_Directions for this task_
Please print, word for word, the stretch of rows below from the line containing "Task: Switch to the Notes tab" through the end of the rows, leaving out the pictures.
#### Record set ####
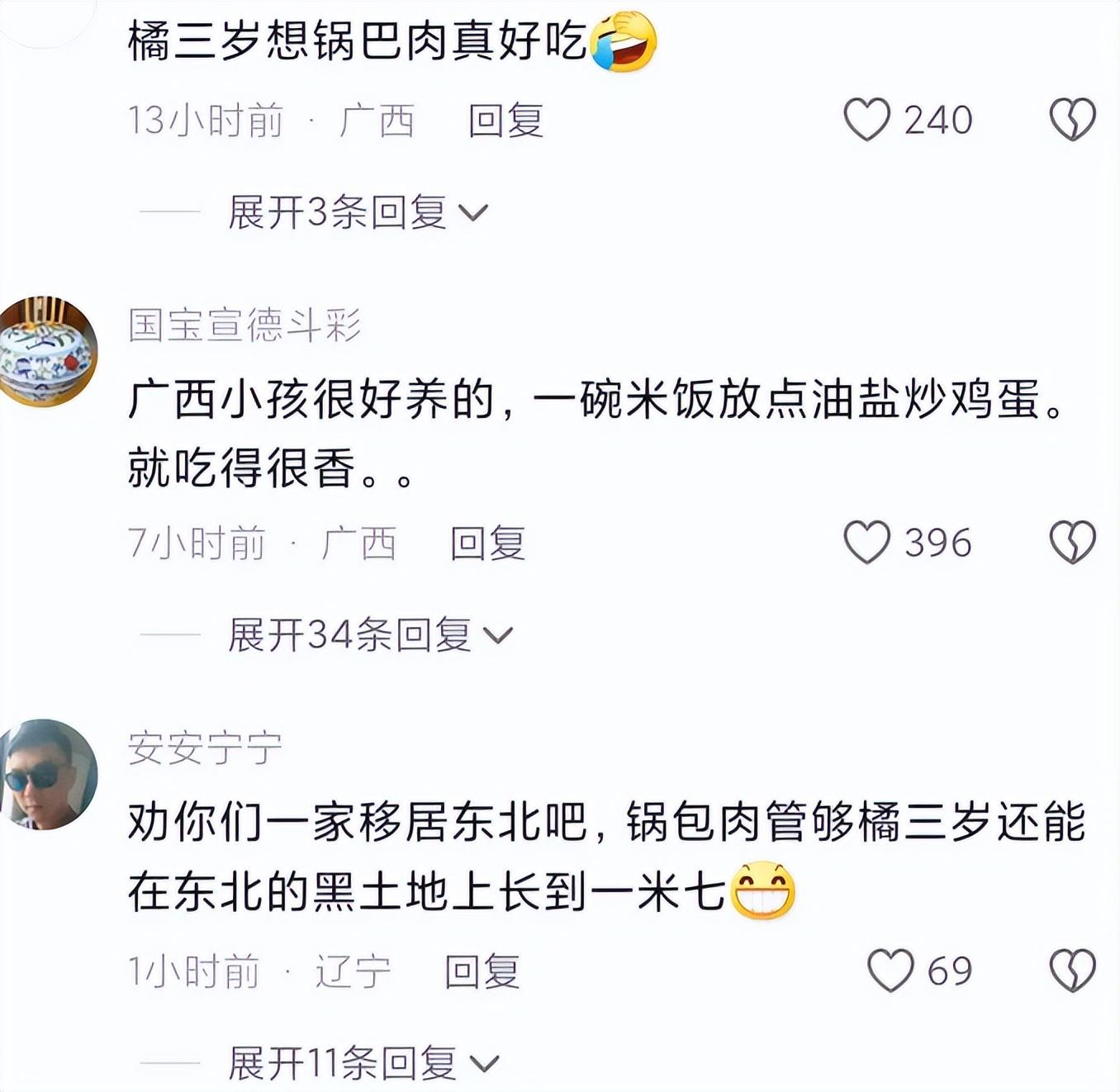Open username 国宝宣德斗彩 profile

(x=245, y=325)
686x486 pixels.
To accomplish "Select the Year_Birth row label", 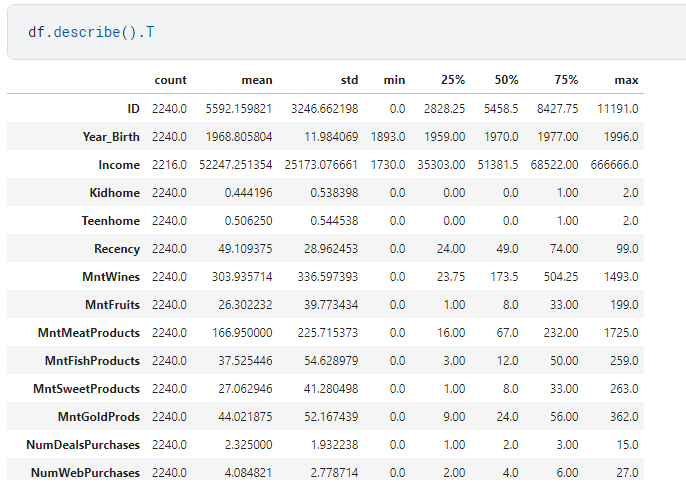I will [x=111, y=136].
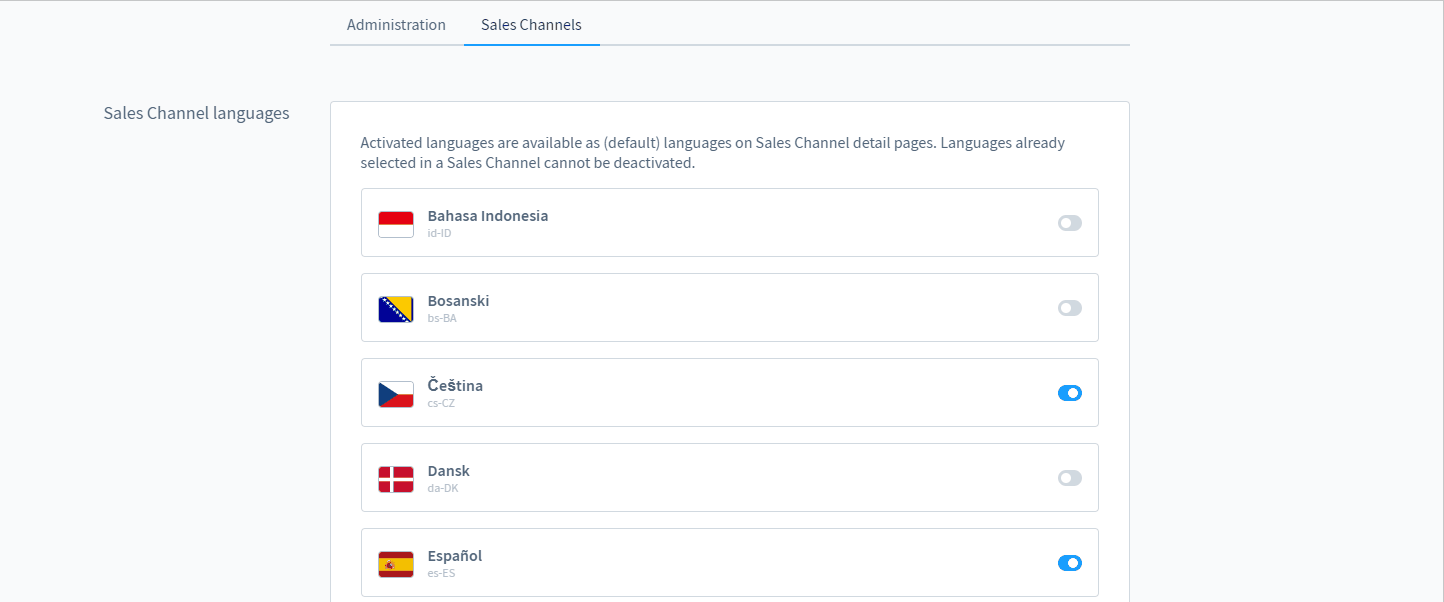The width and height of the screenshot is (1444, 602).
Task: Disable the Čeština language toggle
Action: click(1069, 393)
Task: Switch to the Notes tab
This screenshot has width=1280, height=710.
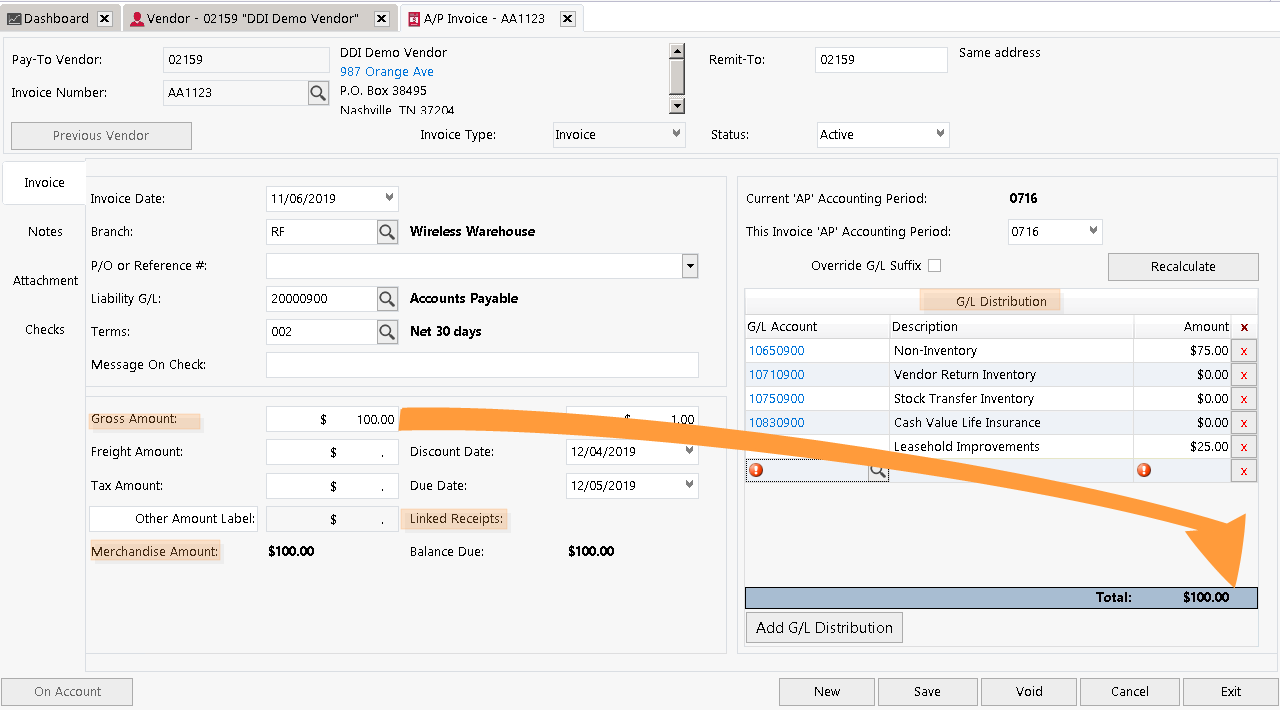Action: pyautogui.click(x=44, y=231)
####
_Task result_
Task: Switch to the Notes tab
This screenshot has width=1280, height=710.
Action: pyautogui.click(x=44, y=231)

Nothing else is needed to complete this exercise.